How do I set up a surety bond?
A surety bond is a written promise to pay the full face value of a contract should one of the parties default. A typical example would be a bonding company that guarantees that contractors will complete jobs. Surety bonds vary in scope and complexity, but all take on some level of risk to compensate for the inadequacies of any single party involved in an enterprise.
It is common for financial institutions such as banks and insurers to require customers or policyholders to arrange for surety bonds before giving them money or entering into business transactions with them, such as loan agreements or insurance contracts.
The first step in getting bonded is selecting a surety company. The going rate for a bond is determined by supply and demand, the size and nature of the job, and the creditworthiness of the contract’s principals. In general, a contractor will be able to secure a more competitive rate by taking on a larger project or one that involves greater risk for the surety company.
What type of business needs surety bonds?

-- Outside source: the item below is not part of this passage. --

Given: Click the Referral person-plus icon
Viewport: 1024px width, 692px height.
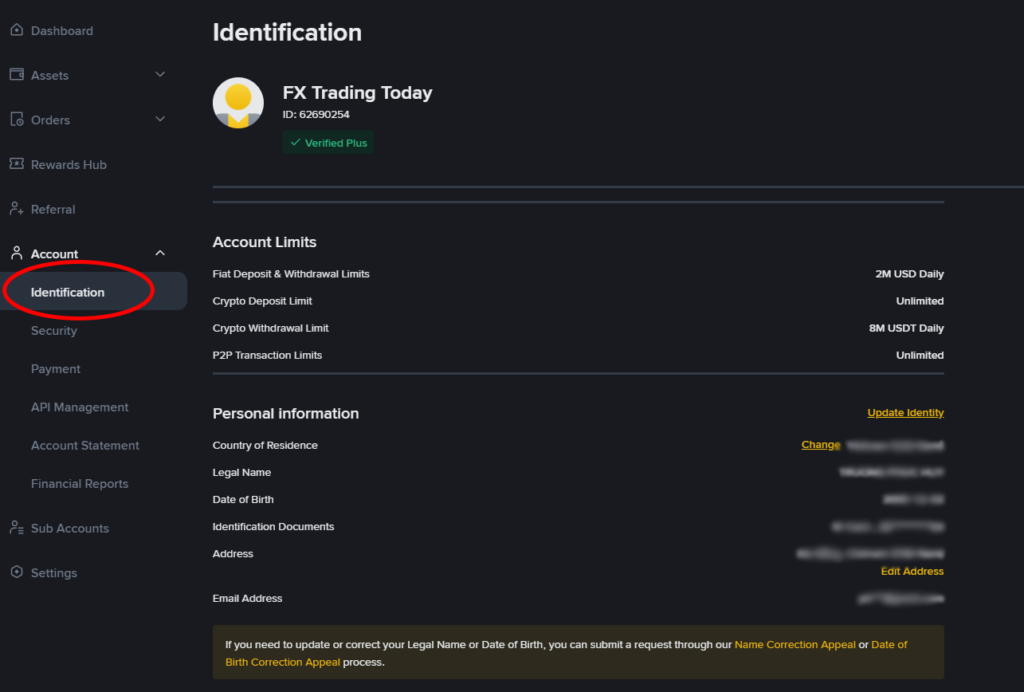Looking at the screenshot, I should pos(16,209).
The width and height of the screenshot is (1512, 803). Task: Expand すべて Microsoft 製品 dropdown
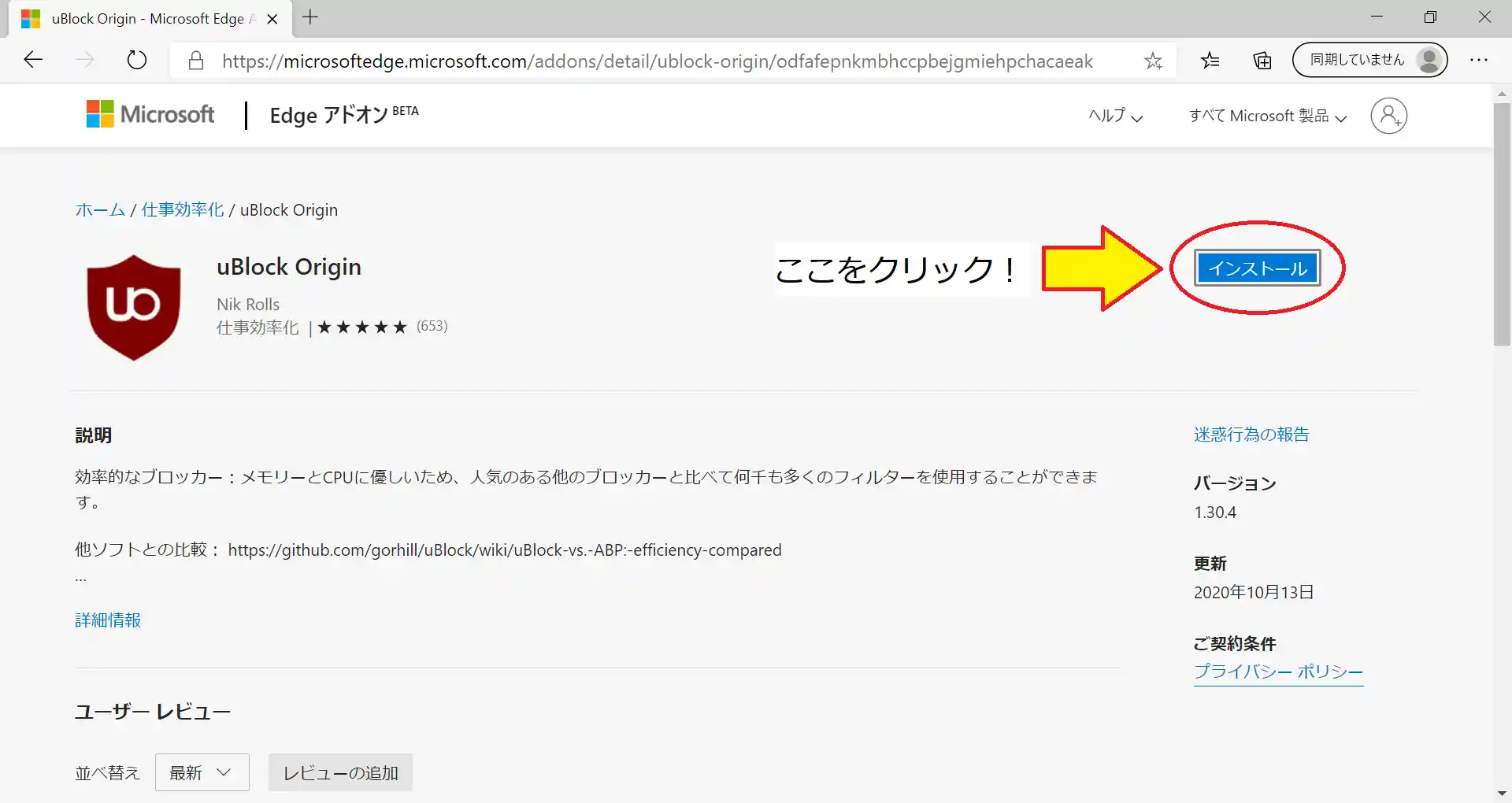click(1267, 116)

A surety bond is an agreement between three parties where there are two obligations. One party or the “obligee” requires another party to fulfill an obligation like keeping a contract with them. The other party, or the “principal,” agrees to this obligation and puts up money called the “bond.” The third party, or the “surety,” acts as a guarantor for that principal by promising to pay any losses incurred by not fulfilling their side of the contract.

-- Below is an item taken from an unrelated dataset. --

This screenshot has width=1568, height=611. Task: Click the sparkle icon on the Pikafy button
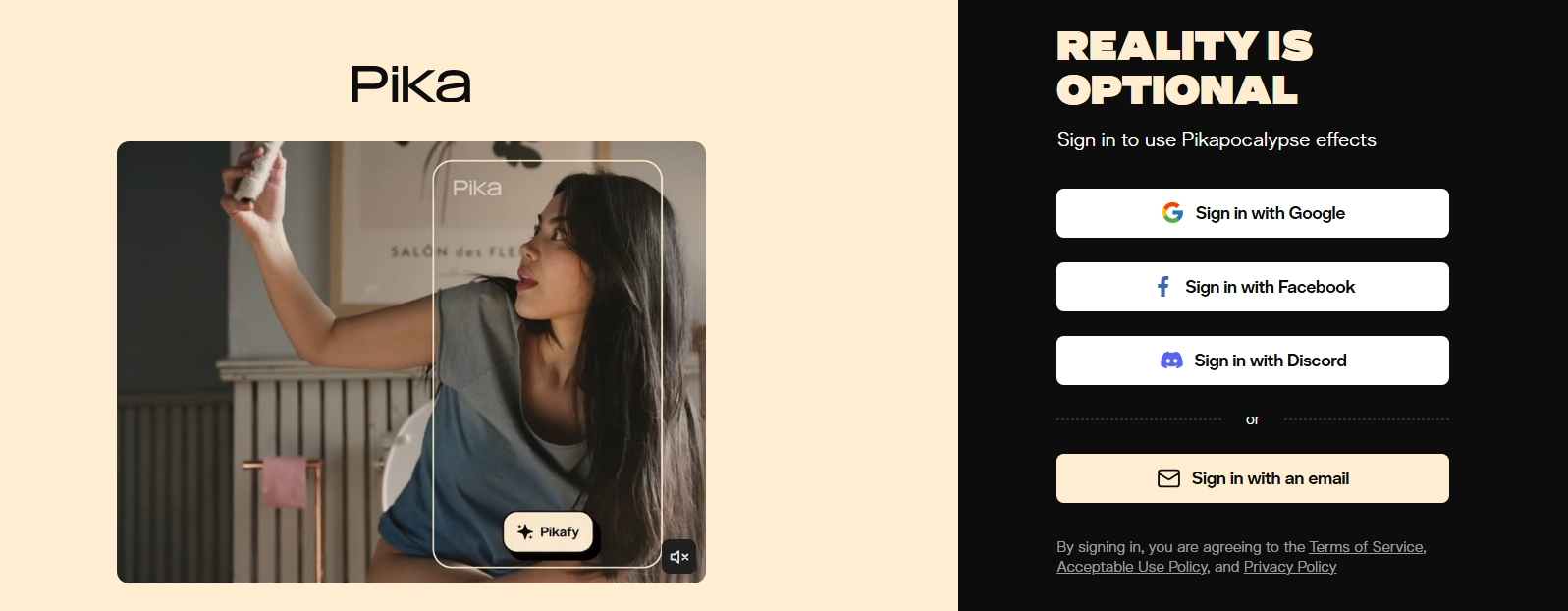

Businesses sometimes need different types of surety bonds depending on their line of work. For example, retailers often need fidelity bonds or performance bonds to use suppliers properly. A contractor might require payment bonds so they can pay from clients when completing projects.
Though many people that have never had to get a surety bond have heard of them, they are still an often misunderstood financial product. Here is what you need to know about surety bonds.

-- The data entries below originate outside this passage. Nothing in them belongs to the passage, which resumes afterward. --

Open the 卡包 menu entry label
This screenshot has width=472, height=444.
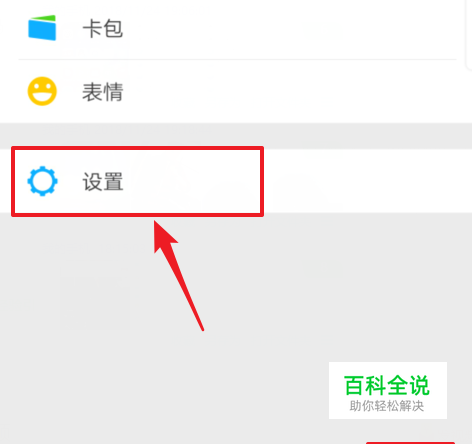[x=103, y=28]
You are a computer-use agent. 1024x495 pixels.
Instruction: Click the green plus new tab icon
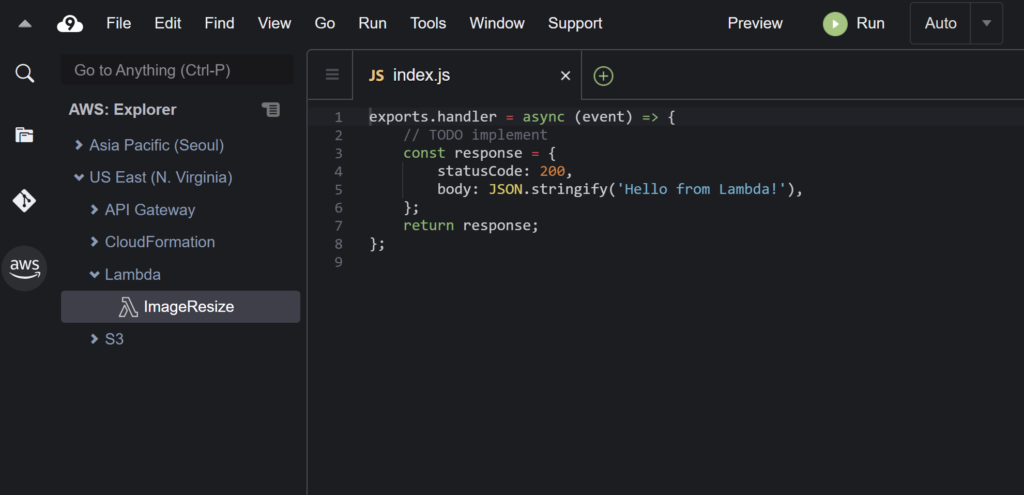coord(603,76)
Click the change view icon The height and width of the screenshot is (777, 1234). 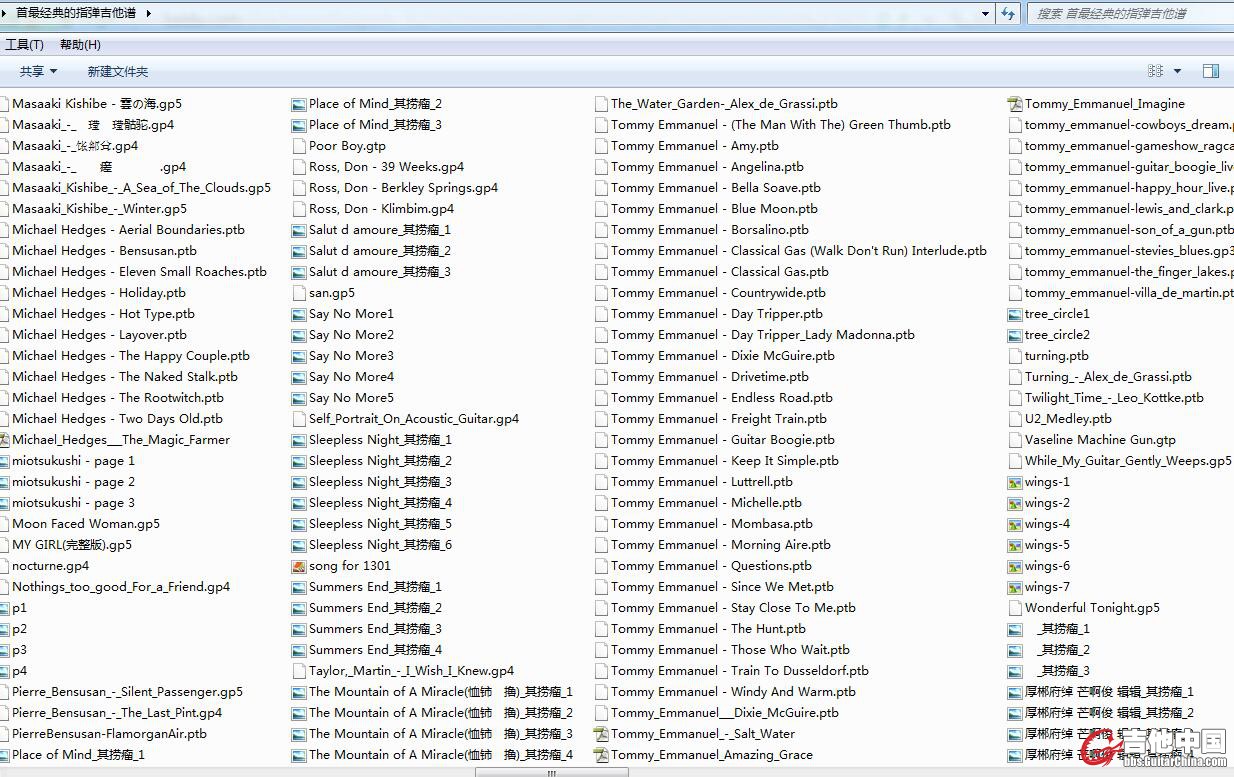1156,71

What is a surety bond for a business?
It generally costs a pretty penny to become bonded since businesses know that there is a lot at stake when taking on a task. Bonds are an extra expense to the company, but they can help your business in so many ways. It protects you from mistakes that could cost your business money or, worse yet, result in a lawsuit.
The costs will vary depending on what type of bond is necessary for your business activities, and businesses will need to be bonded if there is a loss due to fraud, embezzlement, theft, misappropriation of funds, or property damage not covered by insurance.
Getting bonded is pretty simple; businesses should always check with their attorney before taking out any sort of surety bond since sometimes specific bonds are required to cover certain types of activity. Once it has been determined which bond is appropriate for the task, the business can go ahead and find a surety bond company.
There are many out there to choose from and it is usually best for businesses to ask friends and associates for recommendations rather than choosing at random. Once you have found a company you can trust, all that’s left to do is get bonded!
Is surety bond refundable?
If an insurance company is used to providing a surety bond, the insurer collects the premium and puts it in their general account. This means that if a claim should arise, the money collected for this specific transaction will be used to pay the guaranteed sum of money.
If an insurer fails to carry out any or either of these tasks, it cannot escape liability through payment or refunded premiums. The only exception is when the parties agree to cancel their agreement before any party has suffered damage (i.e., upon mutual consent). In such cases, refundable premiums can be agreed upon during the negotiation process.
What is a surety bond example?
A surety bond example is a loan agreement between three parties. The lender can be an individual, company, or corporation that provides the funds to be lent out. The second part of this agreement is known as the borrower.
This is the party that requires financing for whatever reason. Usually, this reason has something to do with starting their own business or buying a home. Finally, there’s the third party in this relationship called the surety company.
A surety bond example ensures that regardless of whether or not the borrower pays back the lender, the third party will pay. This is an agreement made between three parties to ensure one party does not take advantage of another. It usually takes place when a person doesn’t have enough money to borrow from a financial institution like the bank but needs the funds for whatever reason.